• INPUT FOR THIS TASK:

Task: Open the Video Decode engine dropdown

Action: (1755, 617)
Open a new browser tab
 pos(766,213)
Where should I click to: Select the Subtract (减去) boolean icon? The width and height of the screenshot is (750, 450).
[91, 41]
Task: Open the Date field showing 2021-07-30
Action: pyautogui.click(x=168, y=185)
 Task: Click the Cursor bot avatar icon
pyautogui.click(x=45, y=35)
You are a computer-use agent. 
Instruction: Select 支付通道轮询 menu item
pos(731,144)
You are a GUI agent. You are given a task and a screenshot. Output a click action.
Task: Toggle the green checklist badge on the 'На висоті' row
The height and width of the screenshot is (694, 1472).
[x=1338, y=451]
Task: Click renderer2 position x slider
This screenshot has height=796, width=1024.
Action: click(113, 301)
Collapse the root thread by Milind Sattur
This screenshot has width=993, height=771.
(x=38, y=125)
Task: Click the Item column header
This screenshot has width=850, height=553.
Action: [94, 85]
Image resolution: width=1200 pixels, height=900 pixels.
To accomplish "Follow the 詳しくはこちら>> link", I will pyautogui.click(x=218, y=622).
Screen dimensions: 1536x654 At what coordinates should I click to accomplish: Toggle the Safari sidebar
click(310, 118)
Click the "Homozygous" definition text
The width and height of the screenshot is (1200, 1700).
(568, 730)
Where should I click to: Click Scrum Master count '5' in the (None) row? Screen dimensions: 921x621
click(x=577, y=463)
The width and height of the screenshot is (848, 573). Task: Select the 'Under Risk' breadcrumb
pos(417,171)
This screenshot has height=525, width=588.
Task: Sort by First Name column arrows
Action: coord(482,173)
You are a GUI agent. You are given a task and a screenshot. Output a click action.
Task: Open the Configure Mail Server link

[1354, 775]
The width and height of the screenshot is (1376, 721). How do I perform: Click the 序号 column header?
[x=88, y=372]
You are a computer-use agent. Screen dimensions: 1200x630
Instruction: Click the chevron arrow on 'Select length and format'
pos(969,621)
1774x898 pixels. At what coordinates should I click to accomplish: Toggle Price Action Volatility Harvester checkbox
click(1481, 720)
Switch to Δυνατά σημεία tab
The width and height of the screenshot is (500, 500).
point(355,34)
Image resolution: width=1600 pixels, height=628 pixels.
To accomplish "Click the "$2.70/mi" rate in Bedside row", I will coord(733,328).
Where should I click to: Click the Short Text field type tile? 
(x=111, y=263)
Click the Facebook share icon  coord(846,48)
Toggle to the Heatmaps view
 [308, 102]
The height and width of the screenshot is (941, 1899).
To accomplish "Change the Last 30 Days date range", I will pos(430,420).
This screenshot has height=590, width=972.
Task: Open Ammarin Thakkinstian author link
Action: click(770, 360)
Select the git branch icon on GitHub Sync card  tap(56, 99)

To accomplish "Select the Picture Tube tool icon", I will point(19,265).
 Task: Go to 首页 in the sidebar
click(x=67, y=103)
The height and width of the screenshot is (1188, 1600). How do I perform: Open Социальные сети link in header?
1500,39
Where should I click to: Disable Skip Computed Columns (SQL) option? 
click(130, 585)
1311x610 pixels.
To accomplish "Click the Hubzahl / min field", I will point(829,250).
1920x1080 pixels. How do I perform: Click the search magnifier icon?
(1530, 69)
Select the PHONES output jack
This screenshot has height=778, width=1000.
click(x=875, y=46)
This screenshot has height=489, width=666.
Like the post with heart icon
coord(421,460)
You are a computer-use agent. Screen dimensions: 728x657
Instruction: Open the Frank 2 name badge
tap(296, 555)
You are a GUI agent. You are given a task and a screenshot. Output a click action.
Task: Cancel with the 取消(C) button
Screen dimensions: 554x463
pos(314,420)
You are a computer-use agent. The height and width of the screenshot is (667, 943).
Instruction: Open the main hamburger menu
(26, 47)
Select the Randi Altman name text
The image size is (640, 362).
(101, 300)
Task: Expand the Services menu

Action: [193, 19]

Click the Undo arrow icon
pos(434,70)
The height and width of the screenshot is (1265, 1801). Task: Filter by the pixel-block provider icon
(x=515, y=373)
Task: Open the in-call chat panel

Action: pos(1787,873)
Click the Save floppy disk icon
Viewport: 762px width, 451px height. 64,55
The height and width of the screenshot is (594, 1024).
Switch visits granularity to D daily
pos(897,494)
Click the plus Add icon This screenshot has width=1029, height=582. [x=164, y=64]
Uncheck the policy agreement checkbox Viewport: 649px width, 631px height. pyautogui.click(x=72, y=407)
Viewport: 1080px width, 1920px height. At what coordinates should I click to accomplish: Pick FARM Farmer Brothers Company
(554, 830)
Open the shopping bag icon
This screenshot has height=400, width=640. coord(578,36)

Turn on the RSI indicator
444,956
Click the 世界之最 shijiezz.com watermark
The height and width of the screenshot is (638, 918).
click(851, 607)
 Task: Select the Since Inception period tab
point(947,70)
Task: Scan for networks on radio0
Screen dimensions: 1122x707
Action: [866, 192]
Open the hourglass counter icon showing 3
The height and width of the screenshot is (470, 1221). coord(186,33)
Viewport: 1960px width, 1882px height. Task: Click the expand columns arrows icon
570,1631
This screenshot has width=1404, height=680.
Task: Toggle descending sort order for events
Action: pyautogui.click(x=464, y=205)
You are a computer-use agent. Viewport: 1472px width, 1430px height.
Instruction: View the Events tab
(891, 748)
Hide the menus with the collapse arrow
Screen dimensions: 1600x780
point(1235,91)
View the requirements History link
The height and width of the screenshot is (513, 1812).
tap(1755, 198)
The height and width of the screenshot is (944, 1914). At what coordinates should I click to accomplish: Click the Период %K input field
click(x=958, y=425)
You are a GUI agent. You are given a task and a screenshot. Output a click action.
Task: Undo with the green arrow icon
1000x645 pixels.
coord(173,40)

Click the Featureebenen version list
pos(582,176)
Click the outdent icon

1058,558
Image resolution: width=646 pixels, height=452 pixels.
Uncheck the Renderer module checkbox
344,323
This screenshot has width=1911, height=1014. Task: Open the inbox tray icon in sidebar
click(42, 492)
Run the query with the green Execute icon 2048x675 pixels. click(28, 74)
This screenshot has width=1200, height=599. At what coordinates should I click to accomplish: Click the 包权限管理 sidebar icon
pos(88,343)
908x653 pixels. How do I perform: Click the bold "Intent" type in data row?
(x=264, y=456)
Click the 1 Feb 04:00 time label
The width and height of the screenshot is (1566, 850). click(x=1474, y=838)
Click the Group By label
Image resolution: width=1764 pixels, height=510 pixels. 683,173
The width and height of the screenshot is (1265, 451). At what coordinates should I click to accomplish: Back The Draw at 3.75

• WHAT THE TASK REQUIRES:
Rewrite the listing above with each "column header" changed to "column heading", keeping everything else the same.

• TASK RESPONSE:
Task: Open the Video Decode engine dropdown

Action: (1755, 617)
Open a new browser tab
 pos(766,213)
Where should I click to: Select the Subtract (减去) boolean icon? The width and height of the screenshot is (750, 450).
[91, 41]
Task: Open the Date field showing 2021-07-30
Action: pyautogui.click(x=168, y=185)
 Task: Click the Cursor bot avatar icon
pyautogui.click(x=45, y=35)
You are a computer-use agent. 
Instruction: Select 支付通道轮询 menu item
pos(731,144)
You are a GUI agent. You are given a task and a screenshot. Output a click action.
Task: Toggle the green checklist badge on the 'На висоті' row
The height and width of the screenshot is (694, 1472).
[x=1338, y=451]
Task: Click renderer2 position x slider
This screenshot has height=796, width=1024.
Action: click(113, 301)
Collapse the root thread by Milind Sattur
This screenshot has width=993, height=771.
(x=38, y=125)
Task: Click the Item column heading
This screenshot has width=850, height=553.
Action: [94, 85]
Image resolution: width=1200 pixels, height=900 pixels.
To accomplish "Follow the 詳しくはこちら>> link", I will pyautogui.click(x=218, y=622).
Screen dimensions: 1536x654 At what coordinates should I click to accomplish: Toggle the Safari sidebar
click(310, 118)
Click the "Homozygous" definition text
The width and height of the screenshot is (1200, 1700).
(568, 730)
Where should I click to: Click Scrum Master count '5' in the (None) row? Screen dimensions: 921x621
click(x=577, y=463)
The width and height of the screenshot is (848, 573). Task: Select the 'Under Risk' breadcrumb
pos(417,171)
This screenshot has height=525, width=588.
Task: Sort by First Name column arrows
Action: coord(482,173)
You are a GUI agent. You are given a task and a screenshot. Output a click action.
Task: Open the Configure Mail Server link

[1354, 775]
The width and height of the screenshot is (1376, 721). How do I perform: Click the 序号 column heading?
[x=88, y=372]
You are a computer-use agent. Screen dimensions: 1200x630
Instruction: Click the chevron arrow on 'Select length and format'
pos(969,621)
1774x898 pixels. At what coordinates should I click to accomplish: Toggle Price Action Volatility Harvester checkbox
click(1481, 720)
Switch to Δυνατά σημεία tab
The width and height of the screenshot is (500, 500).
point(355,34)
Image resolution: width=1600 pixels, height=628 pixels.
To accomplish "Click the "$2.70/mi" rate in Bedside row", I will coord(733,328).
Where should I click to: Click the Short Text field type tile? 
(x=111, y=263)
Click the Facebook share icon  coord(846,48)
Toggle to the Heatmaps view
 [308, 102]
The height and width of the screenshot is (941, 1899).
To accomplish "Change the Last 30 Days date range", I will pos(430,420).
This screenshot has height=590, width=972.
Task: Open Ammarin Thakkinstian author link
Action: click(770, 360)
Select the git branch icon on GitHub Sync card  tap(56, 99)

To accomplish "Select the Picture Tube tool icon", I will point(19,265).
 Task: Go to 首页 in the sidebar
click(x=67, y=103)
The height and width of the screenshot is (1188, 1600). How do I perform: Open Социальные сети link in header?
1500,39
Where should I click to: Disable Skip Computed Columns (SQL) option? 
click(130, 585)
1311x610 pixels.
To accomplish "Click the Hubzahl / min field", I will point(829,250).
1920x1080 pixels. How do I perform: Click the search magnifier icon?
(1530, 69)
Select the PHONES output jack
This screenshot has height=778, width=1000.
click(x=875, y=46)
This screenshot has height=489, width=666.
Like the post with heart icon
coord(421,460)
You are a computer-use agent. Screen dimensions: 728x657
Instruction: Open the Frank 2 name badge
tap(296, 555)
You are a GUI agent. You are given a task and a screenshot. Output a click action.
Task: Cancel with the 取消(C) button
Screen dimensions: 554x463
pos(314,420)
You are a computer-use agent. The height and width of the screenshot is (667, 943).
Instruction: Open the main hamburger menu
(26, 47)
Select the Randi Altman name text
The image size is (640, 362).
(101, 300)
Task: Expand the Services menu

Action: [193, 19]

Click the Undo arrow icon
pos(434,70)
The height and width of the screenshot is (1265, 1801). Task: Filter by the pixel-block provider icon
(x=515, y=373)
Task: Open the in-call chat panel

Action: pos(1787,873)
Click the Save floppy disk icon
Viewport: 762px width, 451px height. 64,55
The height and width of the screenshot is (594, 1024).
Switch visits granularity to D daily
pos(897,494)
Click the plus Add icon This screenshot has width=1029, height=582. [x=164, y=64]
Uncheck the policy agreement checkbox Viewport: 649px width, 631px height. pyautogui.click(x=72, y=407)
Viewport: 1080px width, 1920px height. At what coordinates should I click to accomplish: Pick FARM Farmer Brothers Company
(554, 830)
Open the shopping bag icon
This screenshot has height=400, width=640. coord(578,36)

Turn on the RSI indicator
444,956
Click the 世界之最 shijiezz.com watermark
The height and width of the screenshot is (638, 918).
click(851, 607)
 Task: Select the Since Inception period tab
point(947,70)
Task: Scan for networks on radio0
Screen dimensions: 1122x707
Action: [866, 192]
Open the hourglass counter icon showing 3
The height and width of the screenshot is (470, 1221). coord(186,33)
Viewport: 1960px width, 1882px height. Task: Click the expand columns arrows icon
570,1631
This screenshot has width=1404, height=680.
Task: Toggle descending sort order for events
Action: pyautogui.click(x=464, y=205)
You are a computer-use agent. Viewport: 1472px width, 1430px height.
Instruction: View the Events tab
(891, 748)
Hide the menus with the collapse arrow
Screen dimensions: 1600x780
point(1235,91)
View the requirements History link
The height and width of the screenshot is (513, 1812).
tap(1755, 198)
The height and width of the screenshot is (944, 1914). At what coordinates should I click to accomplish: Click the Период %K input field
click(x=958, y=425)
You are a GUI agent. You are given a task and a screenshot. Output a click action.
Task: Undo with the green arrow icon
1000x645 pixels.
coord(173,40)

Click the Featureebenen version list
pos(582,176)
Click the outdent icon

1058,558
Image resolution: width=646 pixels, height=452 pixels.
Uncheck the Renderer module checkbox
344,323
This screenshot has width=1911, height=1014. Task: Open the inbox tray icon in sidebar
click(42, 492)
Run the query with the green Execute icon 2048x675 pixels. click(28, 74)
This screenshot has width=1200, height=599. At what coordinates should I click to accomplish: Click the 包权限管理 sidebar icon
pos(88,343)
908x653 pixels. How do I perform: Click the bold "Intent" type in data row?
(x=264, y=456)
Click the 1 Feb 04:00 time label
The width and height of the screenshot is (1566, 850). click(x=1474, y=838)
Click the Group By label
Image resolution: width=1764 pixels, height=510 pixels. 683,173
The width and height of the screenshot is (1265, 451). At what coordinates should I click to accomplish: Back The Draw at 3.75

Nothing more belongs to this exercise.